- [Exercise tasks]
1. Summarize the unemployment passage in two sentences.
2. Write the next part of the unemployment passage, picking up after its final sentence about discouraged workers.

# start of Given passage

Over the last several months, the job market has remained stable with employers trying to avoid laying workers off. Employers were more likely to have a hiring freeze. But in September, the number of unemployed because they lost their job spiked to 54.3 percent. This indicates that over the last two months, employers are increasingly laying off workers.

Alternative measures of unemployment, such as discouraged workers,[1] have increased as well. In 2007, the unemployment rate that included discouraged workers was 0.2 percent higher than the official unemployment rate. In 2008, the unemployment rate with discouraged workers is 0.3 percent higher, which indicates that there is an increase in the number of discouraged workers.

# end of Given passage
# start of Source material

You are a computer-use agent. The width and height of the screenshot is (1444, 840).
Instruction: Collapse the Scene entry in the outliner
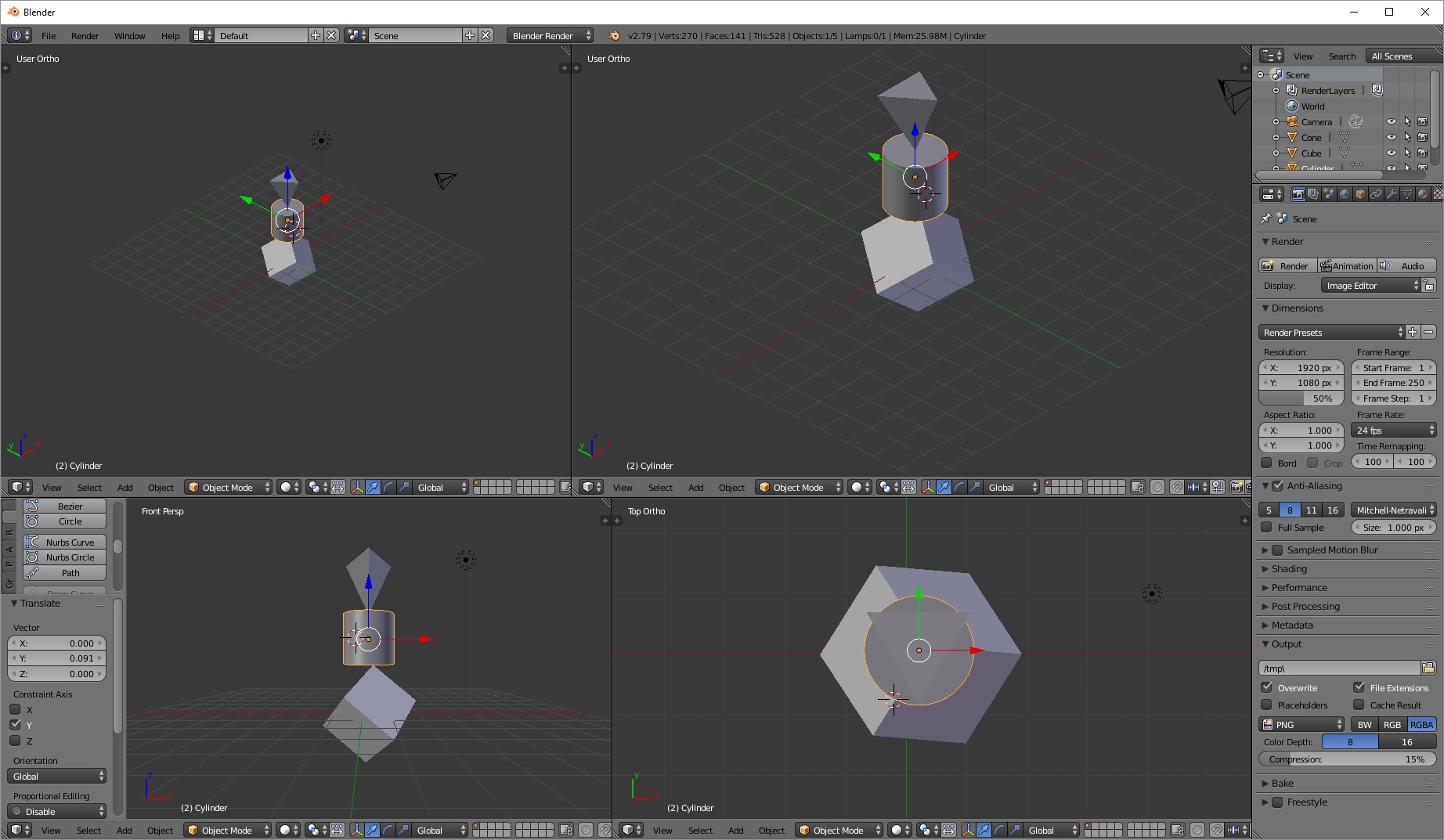click(1260, 74)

# end of Source material

- [Answers by task]
1. After months in which employers favored hiring freezes over layoffs, the share of unemployed people who had lost their job spiked to 54.3 percent in September, a sign that layoffs have been increasing over the last two months. Alternative measures have risen as well: the unemployment rate including discouraged workers was 0.2 percent above the official rate in 2007 and 0.3 percent above it in 2008, indicating more discouraged workers.

2.
Historical Comparison

Real wages have fallen 1.2 percent since December 2007, a much sharper drop than in most past downturns. In 1981-82, real wages rose 0.5 percent, while in 2001 they rose 1.7 percent. This is better than during 1991-92, when real wages fell rapidly, dropping by 1.7 percent. However, this fall in real wages is entirely due to the rising cost of food and energy. Taking out food and energy prices, inflation-adjusted wages have risen 0.8 percent, better than during any of the three previous recessions. The economy is not experiencing weak wage growth so much as more expensive food and energy-which Congress can remedy by repealing the ethanol mandate and not reinstating the ban on offshore oil drilling.

The economy has weakened, and the prospect of a credit crunch may well send the economy into a recession. However, that has not yet happened, and the economy is doing better now than at this point in the past three downturns.

No Surprise

This jobs report is not surprising in light of the overall downturn of the economy. The economy is slipping off the edge and could be headed into another recession. The government should not enact legislation that does little to support the economy, like the elements of the second proposed stimulus bill. The government should also be careful in creating a lot of burdensome regulation that will restrict growth when the economy does turn around.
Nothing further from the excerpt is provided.